Il y a bien sûr des institutions financières, comme la Caisse de dépôt, qui prennent des positions plus fermes pour réduire leur empreinte carbone, mais il faut que tous les acteurs économiques clarifient leur position et se joignent au mouvement.

« On n’a même pas de taxonomie pour bien circonscrire la définition même de nos émissions de gaz. Il y a les obligations fiduciaires à clarifier et des politiques concrètes à mettre sur pied », énumère Roger Beauchemin.

La situation est telle que même les grandes sociétés d’assurances canadiennes vont avoir des difficultés à trouver des réassureurs européens comme Munich Re ou Swiss Re pour protéger leurs arrières parce que ces sociétés sont maintenant guidées par des normes d’investissement durable.

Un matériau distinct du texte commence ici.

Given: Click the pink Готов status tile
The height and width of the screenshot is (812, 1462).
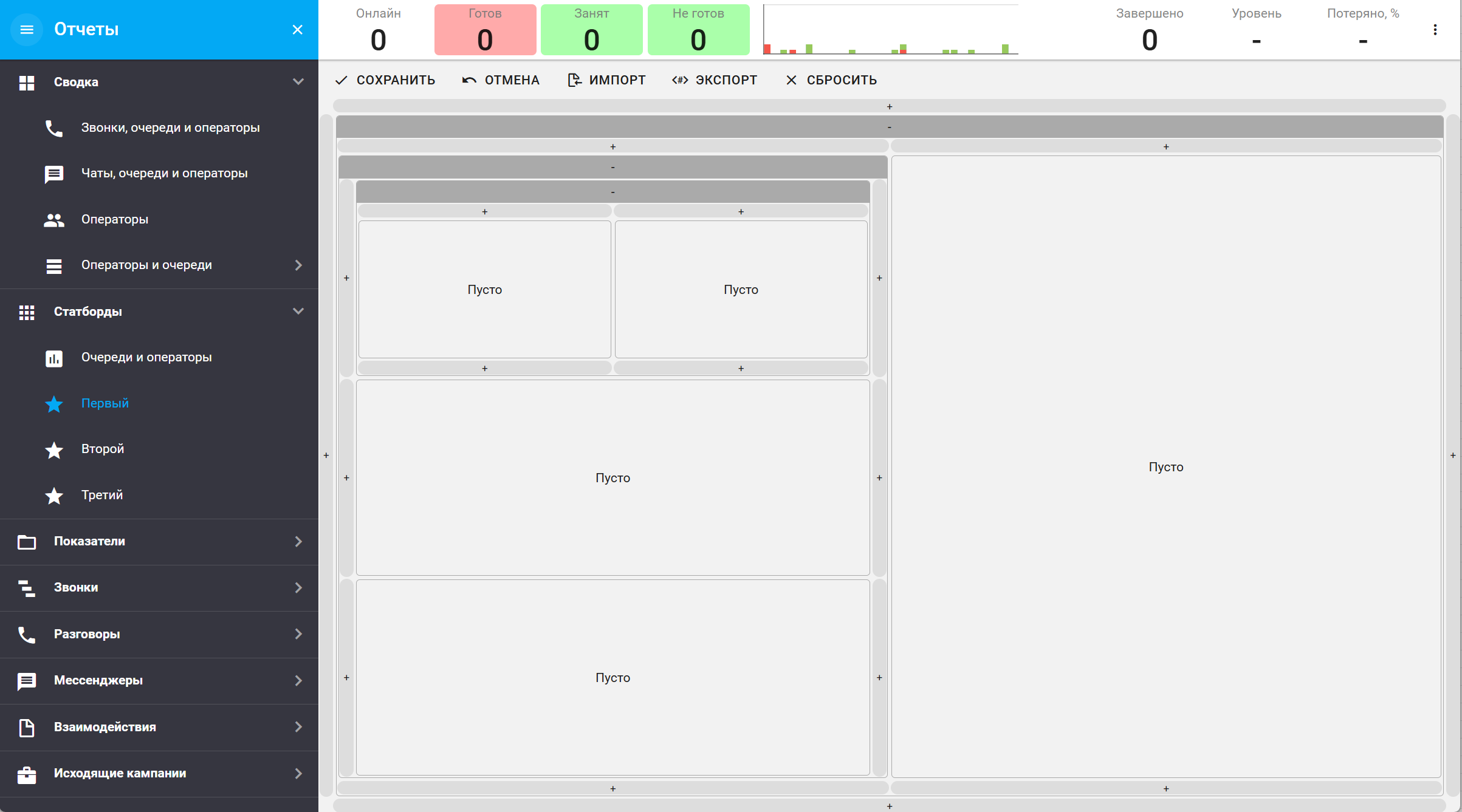Looking at the screenshot, I should [485, 30].
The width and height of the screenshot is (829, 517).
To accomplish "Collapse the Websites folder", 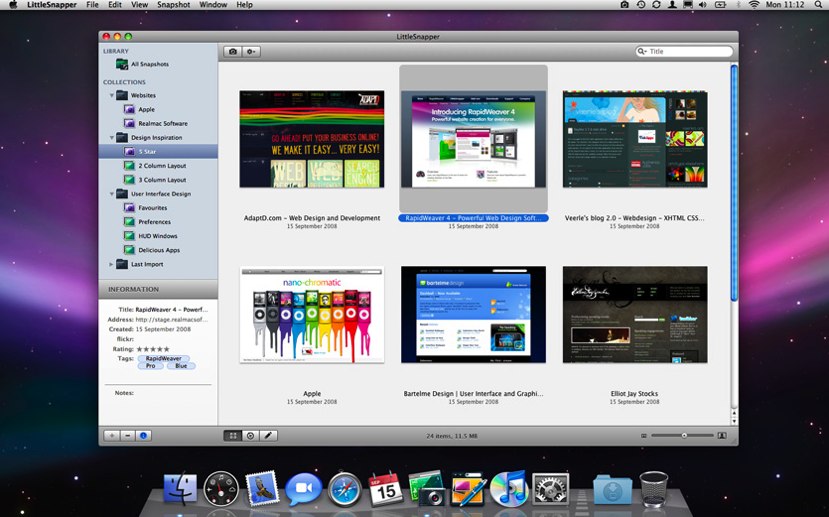I will point(112,95).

« Les grands réassureurs européens ne veulent plus assurer de couverture à des évènements liés aux changements climatiques comme les incendies de forêt dans l’Ouest ou les inondations à répétition chez nous », observe Roger Beauchemin.

Le Canada doit aussi miser davantage sur ses richesses naturelles qui sont au cœur des chaînes de production d’énergie verte, c’est aussi ça l’avenir de la finance durable, tout comme le développement de produits industriels fabriqués à partir d’énergie renouvelable.

Le PDG d’Addenda Capital se réjouit que certaines des recommandations du Comité d’experts canadiens sur la finance durable aient été en partie mises en place, mais il souhaite l’accélération du processus pour que le Canada cesse d’être en retard par rapport aux autres et qu’il puisse égaler les normes européennes et bientôt américaines d’investissement responsable.